### PROBLEM:
Go line by line through the data below, counting each one that has "Contact", and give the final count only.

### SUPPLIED INFORMATION:
=== Section Start ===

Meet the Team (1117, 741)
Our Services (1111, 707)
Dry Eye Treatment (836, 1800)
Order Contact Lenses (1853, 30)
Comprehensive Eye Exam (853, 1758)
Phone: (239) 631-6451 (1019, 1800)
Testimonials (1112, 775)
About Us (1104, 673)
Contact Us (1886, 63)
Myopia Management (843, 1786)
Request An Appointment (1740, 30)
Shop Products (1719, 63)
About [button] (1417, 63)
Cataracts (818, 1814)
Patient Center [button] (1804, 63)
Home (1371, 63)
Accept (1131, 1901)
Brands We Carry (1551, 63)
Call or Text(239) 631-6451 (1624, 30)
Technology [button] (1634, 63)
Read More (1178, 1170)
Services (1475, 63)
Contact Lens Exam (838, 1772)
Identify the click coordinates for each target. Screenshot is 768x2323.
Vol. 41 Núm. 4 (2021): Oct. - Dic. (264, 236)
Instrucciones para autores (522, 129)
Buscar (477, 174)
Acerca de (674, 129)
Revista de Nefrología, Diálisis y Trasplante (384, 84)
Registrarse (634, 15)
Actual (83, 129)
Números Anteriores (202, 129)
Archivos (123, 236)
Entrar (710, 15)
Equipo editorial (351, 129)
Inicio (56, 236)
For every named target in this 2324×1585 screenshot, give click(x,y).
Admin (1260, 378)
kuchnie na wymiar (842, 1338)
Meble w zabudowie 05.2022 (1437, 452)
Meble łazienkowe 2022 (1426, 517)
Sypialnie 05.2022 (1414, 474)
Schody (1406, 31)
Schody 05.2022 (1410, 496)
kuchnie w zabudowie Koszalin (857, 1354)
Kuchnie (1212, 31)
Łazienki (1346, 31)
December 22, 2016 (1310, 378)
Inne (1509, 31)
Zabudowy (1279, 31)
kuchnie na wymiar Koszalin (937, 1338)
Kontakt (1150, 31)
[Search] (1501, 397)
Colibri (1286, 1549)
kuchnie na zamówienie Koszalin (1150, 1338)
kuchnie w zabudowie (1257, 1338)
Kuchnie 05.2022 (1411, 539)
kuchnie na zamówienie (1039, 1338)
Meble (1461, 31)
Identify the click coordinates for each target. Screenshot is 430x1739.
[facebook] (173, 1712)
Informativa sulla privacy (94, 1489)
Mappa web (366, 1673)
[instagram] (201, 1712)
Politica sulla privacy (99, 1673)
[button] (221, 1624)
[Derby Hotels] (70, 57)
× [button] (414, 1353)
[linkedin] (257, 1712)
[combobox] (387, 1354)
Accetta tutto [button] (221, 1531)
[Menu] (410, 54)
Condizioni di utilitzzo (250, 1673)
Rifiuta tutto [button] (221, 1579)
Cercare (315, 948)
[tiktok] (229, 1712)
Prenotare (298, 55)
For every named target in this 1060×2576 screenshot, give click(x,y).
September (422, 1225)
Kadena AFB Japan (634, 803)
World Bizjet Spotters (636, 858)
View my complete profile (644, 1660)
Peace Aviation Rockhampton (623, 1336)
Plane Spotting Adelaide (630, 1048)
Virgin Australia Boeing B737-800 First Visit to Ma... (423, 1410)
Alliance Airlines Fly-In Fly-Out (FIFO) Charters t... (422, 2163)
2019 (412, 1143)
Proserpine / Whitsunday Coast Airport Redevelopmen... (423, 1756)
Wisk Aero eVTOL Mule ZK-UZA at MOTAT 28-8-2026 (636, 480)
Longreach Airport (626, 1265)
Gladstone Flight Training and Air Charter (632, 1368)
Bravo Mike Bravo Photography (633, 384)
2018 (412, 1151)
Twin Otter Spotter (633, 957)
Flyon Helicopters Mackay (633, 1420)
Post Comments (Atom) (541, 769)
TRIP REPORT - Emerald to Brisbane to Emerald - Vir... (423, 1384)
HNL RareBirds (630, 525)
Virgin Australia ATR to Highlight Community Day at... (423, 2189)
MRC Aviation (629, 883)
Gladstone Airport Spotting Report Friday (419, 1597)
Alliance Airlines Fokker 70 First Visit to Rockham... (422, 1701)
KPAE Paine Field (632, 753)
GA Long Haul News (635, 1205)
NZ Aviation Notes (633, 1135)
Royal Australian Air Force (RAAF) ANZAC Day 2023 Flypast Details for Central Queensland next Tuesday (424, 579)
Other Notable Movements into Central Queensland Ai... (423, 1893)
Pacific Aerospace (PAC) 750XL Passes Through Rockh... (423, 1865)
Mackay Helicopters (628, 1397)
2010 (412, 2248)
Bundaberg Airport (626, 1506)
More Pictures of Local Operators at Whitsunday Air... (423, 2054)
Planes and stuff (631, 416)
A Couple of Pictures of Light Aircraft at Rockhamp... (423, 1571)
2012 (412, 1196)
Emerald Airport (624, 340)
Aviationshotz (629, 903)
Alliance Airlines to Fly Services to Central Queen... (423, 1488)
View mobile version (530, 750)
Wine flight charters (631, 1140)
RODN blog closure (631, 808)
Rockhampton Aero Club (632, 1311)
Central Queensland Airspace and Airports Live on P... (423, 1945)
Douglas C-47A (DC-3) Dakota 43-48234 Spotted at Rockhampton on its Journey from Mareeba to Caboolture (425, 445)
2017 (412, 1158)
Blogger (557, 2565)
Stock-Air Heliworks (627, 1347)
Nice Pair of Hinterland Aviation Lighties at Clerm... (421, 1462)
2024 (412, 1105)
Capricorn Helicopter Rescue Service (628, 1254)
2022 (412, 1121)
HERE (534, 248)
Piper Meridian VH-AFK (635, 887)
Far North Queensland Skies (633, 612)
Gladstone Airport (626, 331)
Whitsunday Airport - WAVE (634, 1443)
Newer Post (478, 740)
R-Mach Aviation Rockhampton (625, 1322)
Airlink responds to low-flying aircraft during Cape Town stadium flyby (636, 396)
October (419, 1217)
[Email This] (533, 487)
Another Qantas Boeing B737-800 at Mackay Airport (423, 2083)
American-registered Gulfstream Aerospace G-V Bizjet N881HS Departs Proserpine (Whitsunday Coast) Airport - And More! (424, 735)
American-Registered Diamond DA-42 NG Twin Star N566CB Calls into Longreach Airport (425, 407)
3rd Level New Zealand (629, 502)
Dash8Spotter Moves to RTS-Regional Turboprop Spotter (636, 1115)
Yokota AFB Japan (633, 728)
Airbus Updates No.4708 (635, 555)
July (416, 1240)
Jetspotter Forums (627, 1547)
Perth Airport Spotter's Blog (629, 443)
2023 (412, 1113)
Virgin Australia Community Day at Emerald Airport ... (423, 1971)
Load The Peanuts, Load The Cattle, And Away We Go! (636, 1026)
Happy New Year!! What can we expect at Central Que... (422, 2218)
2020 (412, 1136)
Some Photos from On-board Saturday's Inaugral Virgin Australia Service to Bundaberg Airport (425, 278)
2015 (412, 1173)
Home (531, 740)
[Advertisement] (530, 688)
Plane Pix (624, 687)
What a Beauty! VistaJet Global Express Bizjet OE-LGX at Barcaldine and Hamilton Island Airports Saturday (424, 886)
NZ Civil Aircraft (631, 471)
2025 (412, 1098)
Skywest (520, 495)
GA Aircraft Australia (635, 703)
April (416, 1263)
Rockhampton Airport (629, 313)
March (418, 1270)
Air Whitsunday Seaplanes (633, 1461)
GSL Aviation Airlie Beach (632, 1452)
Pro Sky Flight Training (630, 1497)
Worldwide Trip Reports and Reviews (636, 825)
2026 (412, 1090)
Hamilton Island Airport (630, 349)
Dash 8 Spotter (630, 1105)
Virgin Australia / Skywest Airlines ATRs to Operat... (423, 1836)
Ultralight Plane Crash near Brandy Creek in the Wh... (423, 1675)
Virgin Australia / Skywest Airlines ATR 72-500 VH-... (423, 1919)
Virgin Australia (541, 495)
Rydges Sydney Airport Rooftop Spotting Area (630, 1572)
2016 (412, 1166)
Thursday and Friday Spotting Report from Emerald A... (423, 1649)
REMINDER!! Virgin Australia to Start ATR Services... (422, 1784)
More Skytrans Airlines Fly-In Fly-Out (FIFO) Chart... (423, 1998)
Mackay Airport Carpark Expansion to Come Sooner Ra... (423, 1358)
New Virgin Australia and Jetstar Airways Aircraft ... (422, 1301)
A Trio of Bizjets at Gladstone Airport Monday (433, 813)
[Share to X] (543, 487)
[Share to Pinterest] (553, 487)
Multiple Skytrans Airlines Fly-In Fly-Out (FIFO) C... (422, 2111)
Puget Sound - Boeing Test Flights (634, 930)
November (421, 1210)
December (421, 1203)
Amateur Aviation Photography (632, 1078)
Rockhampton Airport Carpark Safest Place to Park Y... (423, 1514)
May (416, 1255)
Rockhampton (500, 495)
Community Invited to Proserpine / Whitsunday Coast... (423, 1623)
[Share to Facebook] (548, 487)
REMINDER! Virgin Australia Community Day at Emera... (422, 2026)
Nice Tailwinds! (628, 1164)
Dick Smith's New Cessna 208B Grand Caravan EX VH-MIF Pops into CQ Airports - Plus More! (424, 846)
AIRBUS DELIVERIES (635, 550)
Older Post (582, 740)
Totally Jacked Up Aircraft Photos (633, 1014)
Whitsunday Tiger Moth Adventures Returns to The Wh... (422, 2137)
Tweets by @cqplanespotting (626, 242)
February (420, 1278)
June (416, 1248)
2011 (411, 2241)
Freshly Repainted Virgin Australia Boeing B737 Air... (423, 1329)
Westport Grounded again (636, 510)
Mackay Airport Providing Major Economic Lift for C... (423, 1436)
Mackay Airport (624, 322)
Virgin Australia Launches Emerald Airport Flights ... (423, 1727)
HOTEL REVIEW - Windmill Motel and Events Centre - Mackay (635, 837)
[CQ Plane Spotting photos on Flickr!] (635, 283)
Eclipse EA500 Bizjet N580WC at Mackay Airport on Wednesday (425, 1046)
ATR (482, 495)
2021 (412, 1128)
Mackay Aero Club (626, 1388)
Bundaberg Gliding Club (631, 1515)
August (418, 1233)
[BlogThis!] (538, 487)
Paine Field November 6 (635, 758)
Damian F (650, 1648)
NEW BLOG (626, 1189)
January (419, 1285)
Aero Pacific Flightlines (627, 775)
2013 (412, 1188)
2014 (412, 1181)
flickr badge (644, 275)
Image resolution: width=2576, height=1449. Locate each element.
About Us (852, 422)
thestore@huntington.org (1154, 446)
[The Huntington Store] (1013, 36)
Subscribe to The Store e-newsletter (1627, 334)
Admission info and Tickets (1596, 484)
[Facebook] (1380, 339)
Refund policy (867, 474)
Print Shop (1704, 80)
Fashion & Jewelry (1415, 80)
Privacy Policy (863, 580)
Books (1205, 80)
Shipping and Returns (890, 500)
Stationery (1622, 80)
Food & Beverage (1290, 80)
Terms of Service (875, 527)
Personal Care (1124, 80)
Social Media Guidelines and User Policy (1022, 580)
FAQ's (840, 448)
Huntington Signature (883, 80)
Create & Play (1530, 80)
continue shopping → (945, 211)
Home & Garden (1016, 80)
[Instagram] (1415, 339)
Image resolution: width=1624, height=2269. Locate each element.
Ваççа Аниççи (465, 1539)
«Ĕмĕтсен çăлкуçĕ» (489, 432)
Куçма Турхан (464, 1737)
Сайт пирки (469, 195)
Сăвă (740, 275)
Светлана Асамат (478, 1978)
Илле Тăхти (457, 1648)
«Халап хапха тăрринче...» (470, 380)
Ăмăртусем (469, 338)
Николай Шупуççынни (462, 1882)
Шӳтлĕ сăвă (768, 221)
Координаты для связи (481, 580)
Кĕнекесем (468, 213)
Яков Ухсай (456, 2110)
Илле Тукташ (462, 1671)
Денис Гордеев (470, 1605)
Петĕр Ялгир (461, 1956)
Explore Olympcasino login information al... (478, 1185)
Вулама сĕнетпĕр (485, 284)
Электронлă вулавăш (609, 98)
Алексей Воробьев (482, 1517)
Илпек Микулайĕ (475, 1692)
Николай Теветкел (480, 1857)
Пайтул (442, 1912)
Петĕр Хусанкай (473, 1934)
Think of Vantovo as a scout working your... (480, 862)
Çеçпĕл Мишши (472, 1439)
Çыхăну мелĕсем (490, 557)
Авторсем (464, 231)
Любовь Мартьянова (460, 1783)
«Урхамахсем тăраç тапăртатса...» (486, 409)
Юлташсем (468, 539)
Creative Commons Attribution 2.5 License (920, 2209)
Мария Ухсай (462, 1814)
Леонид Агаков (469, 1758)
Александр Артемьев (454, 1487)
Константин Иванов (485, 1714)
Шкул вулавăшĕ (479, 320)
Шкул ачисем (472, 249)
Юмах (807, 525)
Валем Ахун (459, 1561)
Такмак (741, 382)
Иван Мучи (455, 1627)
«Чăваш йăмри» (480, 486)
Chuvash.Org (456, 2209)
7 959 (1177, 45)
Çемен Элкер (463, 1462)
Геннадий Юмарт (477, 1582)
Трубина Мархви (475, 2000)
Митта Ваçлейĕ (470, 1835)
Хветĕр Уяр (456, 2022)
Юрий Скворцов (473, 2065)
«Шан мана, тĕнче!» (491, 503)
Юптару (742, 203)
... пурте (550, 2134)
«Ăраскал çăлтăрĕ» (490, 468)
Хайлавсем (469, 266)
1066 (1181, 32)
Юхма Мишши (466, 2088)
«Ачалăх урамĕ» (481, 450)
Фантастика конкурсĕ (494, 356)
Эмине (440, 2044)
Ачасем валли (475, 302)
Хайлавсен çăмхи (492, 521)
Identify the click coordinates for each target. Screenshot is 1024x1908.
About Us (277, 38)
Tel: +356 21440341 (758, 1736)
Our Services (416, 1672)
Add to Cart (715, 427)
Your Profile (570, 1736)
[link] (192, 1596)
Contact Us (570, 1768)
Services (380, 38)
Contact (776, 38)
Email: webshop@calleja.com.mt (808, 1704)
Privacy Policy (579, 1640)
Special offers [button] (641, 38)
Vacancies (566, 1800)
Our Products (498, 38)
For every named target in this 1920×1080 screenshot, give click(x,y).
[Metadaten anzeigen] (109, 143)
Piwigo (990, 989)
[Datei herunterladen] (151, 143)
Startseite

=== Section End ===

### TASK OUTPUT:
5